WHAT TO WORK ON>
[1] Based on the article about vandalized artworks, say whether each statement agrees with it. Answer yes or no, and quote the words that decide it. (a) The 1956 acid attack on the Mona Lisa took place at the Louvre. (b) The security guard drew the eyes on his first day at work. (c) Guernica dates from 1937.
[2] According to the article about vandalized artworks, what object did the Russian woman throw at the Mona Lisa in 2009?
[3] Continue the article about vandalized artworks, picking up after its last sentence.

SOURCE PASSAGE>
On Sunday, May 29, a man in his 30s entered the Louvre Museum in Paris disguised as an elderly woman in a wheelchair and threw cake at the Mona Lisa. Leonardo da Vinci's masterpiece was, however, undamaged, thanks to the protective glass, which was left smeared with cake. The man then threw roses around the display, before being escorted away by security.
This was not the first instance of someone trying to vandalise the Mona Lisa, and it’s hardly the first episode of a masterpiece being attacked. Here are some others.
The Mona Lisa braves acid, rock – and a mug
In 1956, while the Mona Lisa was on display at Montauban, France, a vandal threw acid at the painting, damaging the lower part of the masterpiece. Later the same year, a South American tourist hurled a rock at the painting, shattering the protective glass case and chipping the paint a little. That part of the painting had to be restored.
Then in 1974, while on display at the Tokyo National Museum, the painting again came under attack. This time, a differently abled tourist sprayed red paint over the protective glass case to register her protest against lack of access to the differently abled. And in 2009, disgruntled over being denied French citizenship, a Russian woman decided to express her anger by hurling a mug at the painting while it hung at the Louvre.
Mona Lisa vandalised: Reuters
Faceless figures get eyes
In February this year, a bored security guard used a ballpoint pen to draw eyes on two figures in Anna Leporskaya’s painting, “Three Figures”. The painting was valued at 75 million rubles ($1.4 million) and its restoration cost about 250,000 rubles.
This was the guard’s first day at work at the Boris Yeltsin Presidential Centre in Russia. He was let go from his job for his “stupid mistake”.
Three Figures- The Art Newspaper Russia
Pablo Picasso’s Guernica spray-painted
In 1974, a man sprayed the words “Kill lies all” across Pablo Picasso’s 1937 masterpiece, “Guernica”, when it hung at the Museum of Modern Art (MoMA). The anti-war masterpiece was ironically defaced to protest America’s involvement in the Vietnam War. The vandal, Tony Shafrazi, called himself an artist and later went on to become an art dealer.

EXTRACTED MATERIAL>
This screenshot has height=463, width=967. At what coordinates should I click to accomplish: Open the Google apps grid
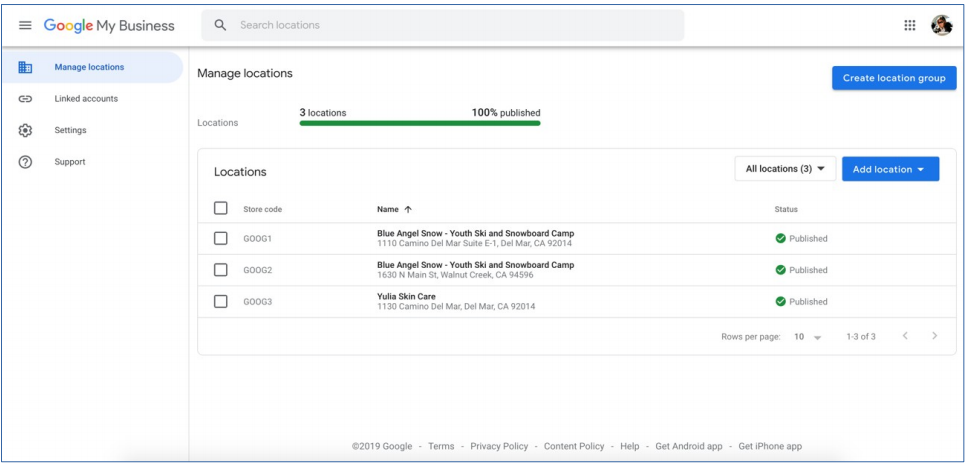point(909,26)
--
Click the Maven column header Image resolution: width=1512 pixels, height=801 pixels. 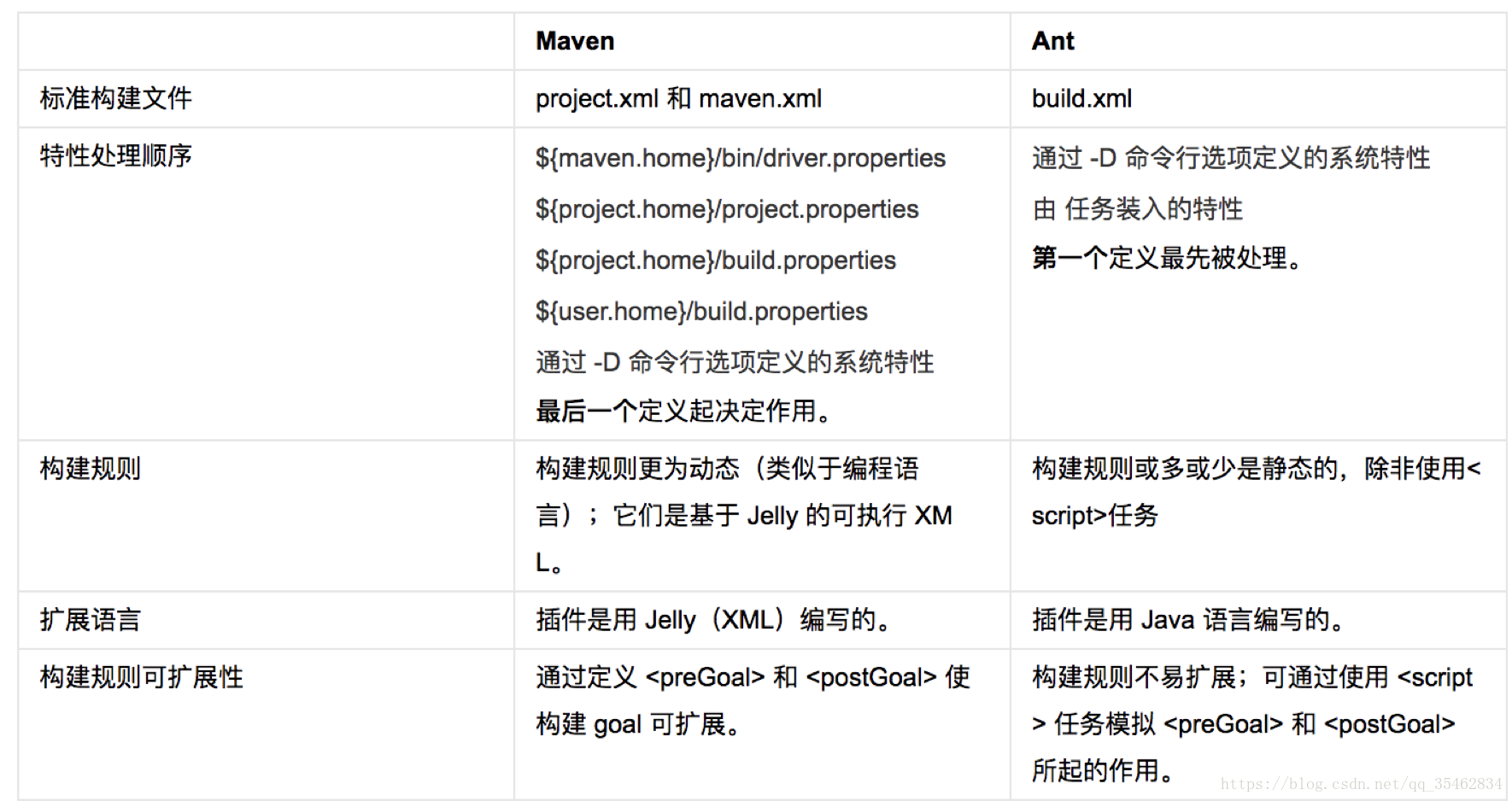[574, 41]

LIST OF ANSWERS>
[1]
(a) No: "while the Mona Lisa was on display at Montauban, France"
(b) Yes: "This was the guard’s first day at work at the Boris Yeltsin Presidential Centre in Russia."
(c) Yes: "Pablo Picasso’s 1937 masterpiece"

[2] A mug.

[3]
The iconic piece, in which Picasso protested the German bombing of the Basque city of Guernica, was saved by a heavy coat of varnish “that acted as an invisible shield”, William Rubin, who was then MoMA’s director of painting and sculpture, had told The New York Times.
Claude Monet’s scenery punched through
In 2012, CCTV cameras at the National Gallery of Ireland captured a man punching Claude Monet’s “Argenteuil Basin with a Single Sailboat”, leaving it with a large hole in the middle. The man, identified as Andrew Shannon, was taken into custody and later sent to prison for six years.
Painted by the French impressionist, the work was valued at eight million euros, and was placed behind protective glass – a low reflective, ultraviolet-filtered climate box with a humidity buffer, after being restored over 18 months, the BBC had reported.
Claude Monet: National Gallery of Ireland
Kiss of love
In 1997, Andy Warhol’s free-hand painting, “Bathtub”, came under “gentle vandalism” when a woman kissed the subject, leaving the imprint of her lips in red. The BBC reported that it took almost eight hours to “clean the kiss off, fibre by fibre”.
In a similar incident in 2007, Rindy Sam, a 30-year-old French artist, was fined for leaving a lipstick imprint on an all-white canvas by American artist Cy Twombly. The painting, measuring nine by six feet, was estimated to be worth $2,830,000. During the trial, the woman defended her action as “an act of love”.